* [Exercise task 1]
Reproduce the court opinion word for word, starting with "Citation119 F. Supp." and going on through "and Exchange Commission.".
— BEGIN Selected text —
In re United Corp., Civ. A. No. 1146.

Decision Date02 March 1954
Docket NumberCiv. A. No. 1146.
Citation119 F. Supp. 524
PartiesIn re UNITED CORP.
CourtU.S. District Court — District of Delaware

COPYRIGHT MATERIAL OMITTED

David F. Anderson (of Berl, Potter & Anderson), Wilmington, Del., Patrick H. Sullivan and William T. Farley (of Whitman, Ransom, Coulson & Goetz), New York City, for United Corp.

Myron S. Isaacs, Chief Counsel, Division of Public Utilities, W. R. Nowlin and Herbert D. Miller, Washington, D. C., for Securities and Exchange Commission.

Louis Boehm, New York City, John F. Davis, Washington, D. C., and Randolph Phillips, pro se.

LEAHY, Chief Judge.

In 1948, the Securities and Exchange Commission approved1 a plan for the involuntary retirement of preference stock filed by the United Corporation under § 11 (e) of the Public Utility Holding Company Act of 1935, 15 U.S.C.A. § 79 et seq. Upon the Commission's application, this court in 1949 enforced the plan as approved.2 Subsequently, all appeals were either withdrawn or dismissed, and the plan was consummated. Jurisdiction over further proceedings incident to the plan including the payment of fees and expenses was reserved by both the Commission and this court. Fourteen fee applications were made to the SEC, public hearings held, and the SEC decision3 issued on June 4, 1952, granting three in the sums requested, awarding substantially reduced sums to eight applicants, and wholly denying three applications. In the present proceeding, the SEC seeks court enforcement of its fee determinations under §§ 11(e) and 18(f) of the Act. Two applicants have objected to the amounts of the fees allowed them. Cross-objections have been made by various parties to allowances granted to eight fellow fee applicants. The issues are thus joined. The three applicants whose requests were denied have not appeared to contest the SEC decision, and, therefore, no issues have been raised as to them.
— END Selected text —
— BEGIN Entries —
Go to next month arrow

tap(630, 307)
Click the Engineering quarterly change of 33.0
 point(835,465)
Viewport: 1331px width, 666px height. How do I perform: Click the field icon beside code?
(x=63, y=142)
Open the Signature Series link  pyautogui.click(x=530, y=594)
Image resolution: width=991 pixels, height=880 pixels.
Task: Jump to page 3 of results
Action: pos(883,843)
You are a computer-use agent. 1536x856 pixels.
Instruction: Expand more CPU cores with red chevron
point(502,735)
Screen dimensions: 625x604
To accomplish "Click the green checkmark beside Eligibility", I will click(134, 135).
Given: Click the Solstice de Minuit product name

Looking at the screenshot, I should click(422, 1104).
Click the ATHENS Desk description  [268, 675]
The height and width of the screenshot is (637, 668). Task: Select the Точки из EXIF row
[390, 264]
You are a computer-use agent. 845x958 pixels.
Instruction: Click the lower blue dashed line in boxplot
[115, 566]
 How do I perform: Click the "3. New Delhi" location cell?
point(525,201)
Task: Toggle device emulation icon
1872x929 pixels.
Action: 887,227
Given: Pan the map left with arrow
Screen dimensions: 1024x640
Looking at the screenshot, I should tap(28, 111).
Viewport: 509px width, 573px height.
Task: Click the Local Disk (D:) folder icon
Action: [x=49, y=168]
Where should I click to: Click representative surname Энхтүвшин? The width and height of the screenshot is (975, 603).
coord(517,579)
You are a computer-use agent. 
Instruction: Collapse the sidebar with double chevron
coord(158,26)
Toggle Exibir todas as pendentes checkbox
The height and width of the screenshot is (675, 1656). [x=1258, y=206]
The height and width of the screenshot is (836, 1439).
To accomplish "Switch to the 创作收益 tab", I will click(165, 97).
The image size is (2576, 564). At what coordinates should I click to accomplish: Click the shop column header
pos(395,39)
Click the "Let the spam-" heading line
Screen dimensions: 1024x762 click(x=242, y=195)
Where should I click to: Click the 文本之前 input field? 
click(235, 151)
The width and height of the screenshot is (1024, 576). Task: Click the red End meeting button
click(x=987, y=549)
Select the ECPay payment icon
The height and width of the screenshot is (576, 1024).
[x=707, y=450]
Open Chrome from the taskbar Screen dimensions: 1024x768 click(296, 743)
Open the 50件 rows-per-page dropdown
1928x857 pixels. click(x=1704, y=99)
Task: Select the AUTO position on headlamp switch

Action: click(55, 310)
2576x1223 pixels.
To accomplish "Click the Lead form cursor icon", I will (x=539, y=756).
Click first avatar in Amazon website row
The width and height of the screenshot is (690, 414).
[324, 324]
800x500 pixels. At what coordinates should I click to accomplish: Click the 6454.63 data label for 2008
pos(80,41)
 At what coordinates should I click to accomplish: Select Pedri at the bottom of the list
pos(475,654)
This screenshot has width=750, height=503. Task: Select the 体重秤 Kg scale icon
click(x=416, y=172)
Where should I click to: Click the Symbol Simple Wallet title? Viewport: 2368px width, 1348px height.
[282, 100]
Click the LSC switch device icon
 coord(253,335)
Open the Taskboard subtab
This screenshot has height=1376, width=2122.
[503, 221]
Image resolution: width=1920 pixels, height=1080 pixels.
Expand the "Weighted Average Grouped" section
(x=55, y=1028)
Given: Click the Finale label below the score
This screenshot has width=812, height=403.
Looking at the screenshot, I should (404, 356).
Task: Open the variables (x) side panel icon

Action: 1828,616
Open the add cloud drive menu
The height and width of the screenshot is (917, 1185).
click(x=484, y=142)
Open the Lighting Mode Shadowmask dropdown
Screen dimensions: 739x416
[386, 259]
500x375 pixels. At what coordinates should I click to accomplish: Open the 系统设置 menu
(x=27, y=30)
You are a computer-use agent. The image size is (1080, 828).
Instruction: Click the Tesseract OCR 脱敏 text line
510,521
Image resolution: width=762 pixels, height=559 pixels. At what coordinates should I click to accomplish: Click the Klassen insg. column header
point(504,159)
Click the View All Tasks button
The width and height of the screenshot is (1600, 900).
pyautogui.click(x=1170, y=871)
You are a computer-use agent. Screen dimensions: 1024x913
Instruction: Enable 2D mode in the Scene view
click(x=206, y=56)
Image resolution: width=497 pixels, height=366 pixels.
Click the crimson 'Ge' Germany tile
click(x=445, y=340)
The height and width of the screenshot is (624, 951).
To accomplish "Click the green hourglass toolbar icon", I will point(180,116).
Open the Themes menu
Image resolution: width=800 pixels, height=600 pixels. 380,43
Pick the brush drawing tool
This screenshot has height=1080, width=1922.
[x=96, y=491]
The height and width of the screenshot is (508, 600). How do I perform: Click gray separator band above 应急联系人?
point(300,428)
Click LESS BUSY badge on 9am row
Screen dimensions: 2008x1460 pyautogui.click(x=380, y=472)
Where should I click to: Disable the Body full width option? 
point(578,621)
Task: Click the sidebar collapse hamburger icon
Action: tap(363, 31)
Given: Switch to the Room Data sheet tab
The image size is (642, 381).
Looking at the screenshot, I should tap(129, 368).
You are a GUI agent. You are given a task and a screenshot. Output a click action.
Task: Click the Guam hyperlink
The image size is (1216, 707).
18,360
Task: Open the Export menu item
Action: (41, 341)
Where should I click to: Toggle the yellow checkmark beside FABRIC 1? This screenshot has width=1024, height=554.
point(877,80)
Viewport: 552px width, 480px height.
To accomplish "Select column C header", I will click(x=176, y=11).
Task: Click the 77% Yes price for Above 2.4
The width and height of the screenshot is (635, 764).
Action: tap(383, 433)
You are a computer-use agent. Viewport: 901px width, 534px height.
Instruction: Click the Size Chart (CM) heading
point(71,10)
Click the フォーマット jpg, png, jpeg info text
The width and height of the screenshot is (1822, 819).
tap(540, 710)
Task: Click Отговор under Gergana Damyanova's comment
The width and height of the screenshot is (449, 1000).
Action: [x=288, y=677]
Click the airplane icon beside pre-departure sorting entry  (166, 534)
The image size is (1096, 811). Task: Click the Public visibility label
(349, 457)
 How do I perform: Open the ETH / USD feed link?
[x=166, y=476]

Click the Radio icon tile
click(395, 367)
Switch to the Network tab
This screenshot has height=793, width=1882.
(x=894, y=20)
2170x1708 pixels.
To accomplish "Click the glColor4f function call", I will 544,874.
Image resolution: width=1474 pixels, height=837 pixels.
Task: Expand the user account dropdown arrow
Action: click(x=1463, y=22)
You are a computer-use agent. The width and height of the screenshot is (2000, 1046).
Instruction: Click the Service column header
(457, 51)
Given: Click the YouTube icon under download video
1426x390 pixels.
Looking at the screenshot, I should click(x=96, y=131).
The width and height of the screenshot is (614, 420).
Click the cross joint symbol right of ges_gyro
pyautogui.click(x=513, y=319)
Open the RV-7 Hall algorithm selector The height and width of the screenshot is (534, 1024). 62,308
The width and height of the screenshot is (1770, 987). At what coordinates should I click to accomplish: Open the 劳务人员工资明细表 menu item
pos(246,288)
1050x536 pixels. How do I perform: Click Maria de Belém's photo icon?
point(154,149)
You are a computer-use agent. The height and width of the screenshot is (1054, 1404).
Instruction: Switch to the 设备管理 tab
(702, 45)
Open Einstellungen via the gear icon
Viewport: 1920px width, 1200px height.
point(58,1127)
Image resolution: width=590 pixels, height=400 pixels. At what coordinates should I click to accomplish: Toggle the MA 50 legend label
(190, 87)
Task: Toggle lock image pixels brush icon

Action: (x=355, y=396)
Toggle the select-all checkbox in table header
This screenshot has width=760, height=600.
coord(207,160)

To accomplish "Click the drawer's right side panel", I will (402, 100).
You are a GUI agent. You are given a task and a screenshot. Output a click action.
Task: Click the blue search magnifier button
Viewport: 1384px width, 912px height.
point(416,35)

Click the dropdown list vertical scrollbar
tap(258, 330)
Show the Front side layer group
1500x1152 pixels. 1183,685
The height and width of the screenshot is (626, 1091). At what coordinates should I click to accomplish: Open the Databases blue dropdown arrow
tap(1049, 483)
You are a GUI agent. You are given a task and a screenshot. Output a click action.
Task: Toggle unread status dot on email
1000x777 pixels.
— END Entries —
* [Exercise task 2]
Write out the lines of the records again, starting with the line with "Open the Lighting Mode Shadowmask dropdown" and going on through the line with "click(x=445, y=340)", and give only those lines. Keep the requests unchanged, and multiply every coordinate in the answers by 0.4, rounding to whole numbers with halves going up.

* [Correct answer 1]
Citation119 F. Supp. 524
PartiesIn re UNITED CORP.
CourtU.S. District Court — District of Delaware

COPYRIGHT MATERIAL OMITTED

David F. Anderson (of Berl, Potter & Anderson), Wilmington, Del., Patrick H. Sullivan and William T. Farley (of Whitman, Ransom, Coulson & Goetz), New York City, for United Corp.

Myron S. Isaacs, Chief Counsel, Division of Public Utilities, W. R. Nowlin and Herbert D. Miller, Washington, D. C., for Securities and Exchange Commission.

* [Correct answer 2]
Open the Lighting Mode Shadowmask dropdown
Screen dimensions: 739x416
[154, 104]
500x375 pixels. At what coordinates should I click to accomplish: Open the 系统设置 menu
(x=11, y=12)
You are a computer-use agent. The image size is (1080, 828).
Instruction: Click the Tesseract OCR 脱敏 text line
204,208
Image resolution: width=762 pixels, height=559 pixels. At what coordinates should I click to accomplish: Click the Klassen insg. column header
point(202,64)
Click the View All Tasks button
The width and height of the screenshot is (1600, 900).
pyautogui.click(x=468, y=348)
You are a computer-use agent. Screen dimensions: 1024x913
Instruction: Enable 2D mode in the Scene view
click(x=82, y=22)
Image resolution: width=497 pixels, height=366 pixels.
Click the crimson 'Ge' Germany tile
click(x=178, y=136)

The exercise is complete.